(GOAL): Rewrite the records as a numbered list, from the start through the line containing "Looking at the screenshot, I should click(x=814, y=22).", both ends included. Leave out blank lines.

(AVAILABLE RECORDS):

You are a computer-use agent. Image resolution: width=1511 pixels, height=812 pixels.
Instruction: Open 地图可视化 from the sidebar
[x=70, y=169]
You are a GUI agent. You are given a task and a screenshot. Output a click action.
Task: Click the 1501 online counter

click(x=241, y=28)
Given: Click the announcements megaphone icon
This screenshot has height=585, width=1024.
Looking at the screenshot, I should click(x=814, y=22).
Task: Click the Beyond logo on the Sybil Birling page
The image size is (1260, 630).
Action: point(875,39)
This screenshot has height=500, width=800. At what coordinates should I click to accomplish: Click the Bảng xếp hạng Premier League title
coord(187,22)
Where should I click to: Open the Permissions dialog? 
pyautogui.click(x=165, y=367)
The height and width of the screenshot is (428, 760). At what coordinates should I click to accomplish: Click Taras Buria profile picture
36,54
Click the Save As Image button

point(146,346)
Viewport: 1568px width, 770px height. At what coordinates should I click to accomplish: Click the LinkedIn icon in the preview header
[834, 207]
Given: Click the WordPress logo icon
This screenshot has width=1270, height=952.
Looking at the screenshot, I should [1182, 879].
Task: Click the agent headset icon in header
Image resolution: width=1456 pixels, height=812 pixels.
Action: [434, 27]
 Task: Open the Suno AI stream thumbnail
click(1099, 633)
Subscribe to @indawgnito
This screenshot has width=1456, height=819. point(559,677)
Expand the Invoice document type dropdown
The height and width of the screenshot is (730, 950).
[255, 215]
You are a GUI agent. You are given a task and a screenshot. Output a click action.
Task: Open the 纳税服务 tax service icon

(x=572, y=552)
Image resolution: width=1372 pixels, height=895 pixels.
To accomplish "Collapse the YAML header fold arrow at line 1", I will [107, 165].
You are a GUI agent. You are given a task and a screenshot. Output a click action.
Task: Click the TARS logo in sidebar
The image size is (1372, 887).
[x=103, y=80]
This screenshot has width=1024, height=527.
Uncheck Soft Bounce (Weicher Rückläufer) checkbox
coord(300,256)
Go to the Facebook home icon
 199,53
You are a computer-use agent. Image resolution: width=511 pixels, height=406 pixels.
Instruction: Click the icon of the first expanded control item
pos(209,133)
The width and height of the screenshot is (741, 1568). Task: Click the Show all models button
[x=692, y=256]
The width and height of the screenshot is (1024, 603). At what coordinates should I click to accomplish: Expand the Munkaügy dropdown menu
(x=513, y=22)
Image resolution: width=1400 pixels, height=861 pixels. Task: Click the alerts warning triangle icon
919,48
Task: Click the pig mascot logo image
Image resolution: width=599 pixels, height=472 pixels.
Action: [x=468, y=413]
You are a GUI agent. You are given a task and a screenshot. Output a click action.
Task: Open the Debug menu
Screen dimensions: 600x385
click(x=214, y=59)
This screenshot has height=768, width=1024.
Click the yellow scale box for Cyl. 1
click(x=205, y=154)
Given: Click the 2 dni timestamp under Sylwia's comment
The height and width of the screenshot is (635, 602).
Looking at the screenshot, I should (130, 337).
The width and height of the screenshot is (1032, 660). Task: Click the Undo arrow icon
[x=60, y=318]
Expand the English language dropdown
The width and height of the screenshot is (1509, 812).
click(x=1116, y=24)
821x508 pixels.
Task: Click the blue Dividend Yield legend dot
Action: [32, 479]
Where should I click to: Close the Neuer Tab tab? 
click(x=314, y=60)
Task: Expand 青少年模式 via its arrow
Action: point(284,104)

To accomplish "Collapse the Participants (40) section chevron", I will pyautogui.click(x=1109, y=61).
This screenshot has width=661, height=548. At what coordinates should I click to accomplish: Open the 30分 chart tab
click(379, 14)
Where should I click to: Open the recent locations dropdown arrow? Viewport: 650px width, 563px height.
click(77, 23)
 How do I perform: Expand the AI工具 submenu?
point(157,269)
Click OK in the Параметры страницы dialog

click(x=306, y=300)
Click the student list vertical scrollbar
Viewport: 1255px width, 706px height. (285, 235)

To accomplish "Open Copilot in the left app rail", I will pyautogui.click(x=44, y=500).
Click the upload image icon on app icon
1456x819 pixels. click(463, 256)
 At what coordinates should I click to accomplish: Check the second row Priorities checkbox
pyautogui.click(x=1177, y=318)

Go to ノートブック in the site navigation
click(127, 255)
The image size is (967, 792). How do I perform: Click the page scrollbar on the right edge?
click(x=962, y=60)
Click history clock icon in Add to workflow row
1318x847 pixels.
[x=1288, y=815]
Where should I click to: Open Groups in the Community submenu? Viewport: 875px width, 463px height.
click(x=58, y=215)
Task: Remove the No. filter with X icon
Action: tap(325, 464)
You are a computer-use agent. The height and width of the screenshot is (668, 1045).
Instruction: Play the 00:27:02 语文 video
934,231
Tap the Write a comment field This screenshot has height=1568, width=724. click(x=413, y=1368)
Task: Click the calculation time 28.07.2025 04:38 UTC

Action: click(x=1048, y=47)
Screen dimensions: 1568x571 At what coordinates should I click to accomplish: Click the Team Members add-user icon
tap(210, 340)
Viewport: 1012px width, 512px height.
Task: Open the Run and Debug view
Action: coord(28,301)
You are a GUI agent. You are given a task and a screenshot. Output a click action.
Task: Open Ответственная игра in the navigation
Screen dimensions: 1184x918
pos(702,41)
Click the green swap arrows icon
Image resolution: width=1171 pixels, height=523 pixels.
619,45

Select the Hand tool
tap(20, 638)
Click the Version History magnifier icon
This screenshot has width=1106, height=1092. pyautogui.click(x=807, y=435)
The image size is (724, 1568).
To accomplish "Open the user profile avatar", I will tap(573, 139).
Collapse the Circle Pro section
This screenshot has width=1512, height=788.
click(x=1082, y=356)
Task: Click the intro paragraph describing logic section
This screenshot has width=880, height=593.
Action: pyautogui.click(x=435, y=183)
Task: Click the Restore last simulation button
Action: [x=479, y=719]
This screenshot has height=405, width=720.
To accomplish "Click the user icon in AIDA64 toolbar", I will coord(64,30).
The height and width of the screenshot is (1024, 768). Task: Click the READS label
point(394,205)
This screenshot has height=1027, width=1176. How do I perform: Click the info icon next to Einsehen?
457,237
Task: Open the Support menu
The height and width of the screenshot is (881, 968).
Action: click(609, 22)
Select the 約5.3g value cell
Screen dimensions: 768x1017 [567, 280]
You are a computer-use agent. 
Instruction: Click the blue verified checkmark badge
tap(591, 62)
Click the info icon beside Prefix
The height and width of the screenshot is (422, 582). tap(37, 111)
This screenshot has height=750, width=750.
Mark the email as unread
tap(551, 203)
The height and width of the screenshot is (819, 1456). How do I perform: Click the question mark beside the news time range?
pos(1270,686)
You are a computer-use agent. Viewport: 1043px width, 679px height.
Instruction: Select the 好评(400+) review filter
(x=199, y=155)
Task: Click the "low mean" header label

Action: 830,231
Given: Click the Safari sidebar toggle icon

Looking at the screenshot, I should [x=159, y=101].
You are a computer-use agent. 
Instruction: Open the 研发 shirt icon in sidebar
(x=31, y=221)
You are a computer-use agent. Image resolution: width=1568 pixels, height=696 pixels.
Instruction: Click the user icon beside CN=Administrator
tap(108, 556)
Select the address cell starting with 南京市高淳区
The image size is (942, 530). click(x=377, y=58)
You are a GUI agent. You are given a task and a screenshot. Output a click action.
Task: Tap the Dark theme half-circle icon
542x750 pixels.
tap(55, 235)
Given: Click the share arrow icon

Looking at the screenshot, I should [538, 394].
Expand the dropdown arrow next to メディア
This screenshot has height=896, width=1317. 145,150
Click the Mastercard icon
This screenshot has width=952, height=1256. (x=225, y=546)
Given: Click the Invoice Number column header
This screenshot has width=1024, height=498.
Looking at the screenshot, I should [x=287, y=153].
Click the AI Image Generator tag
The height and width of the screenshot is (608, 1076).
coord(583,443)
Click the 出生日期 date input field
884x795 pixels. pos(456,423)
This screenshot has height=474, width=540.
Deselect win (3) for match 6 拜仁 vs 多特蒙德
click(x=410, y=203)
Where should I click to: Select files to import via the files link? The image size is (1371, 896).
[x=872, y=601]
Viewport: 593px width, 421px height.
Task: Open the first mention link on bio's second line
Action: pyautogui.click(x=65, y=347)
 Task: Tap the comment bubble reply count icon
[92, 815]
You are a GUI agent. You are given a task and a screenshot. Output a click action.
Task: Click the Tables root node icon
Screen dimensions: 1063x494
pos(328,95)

(THE OUTPUT):
1. You are a computer-use agent. Image resolution: width=1511 pixels, height=812 pixels.
2. Instruction: Open 地图可视化 from the sidebar
3. [x=70, y=169]
4. You are a GUI agent. You are given a task and a screenshot. Output a click action.
5. Task: Click the 1501 online counter
6. click(x=241, y=28)
7. Given: Click the announcements megaphone icon
8. This screenshot has height=585, width=1024.
9. Looking at the screenshot, I should click(x=814, y=22).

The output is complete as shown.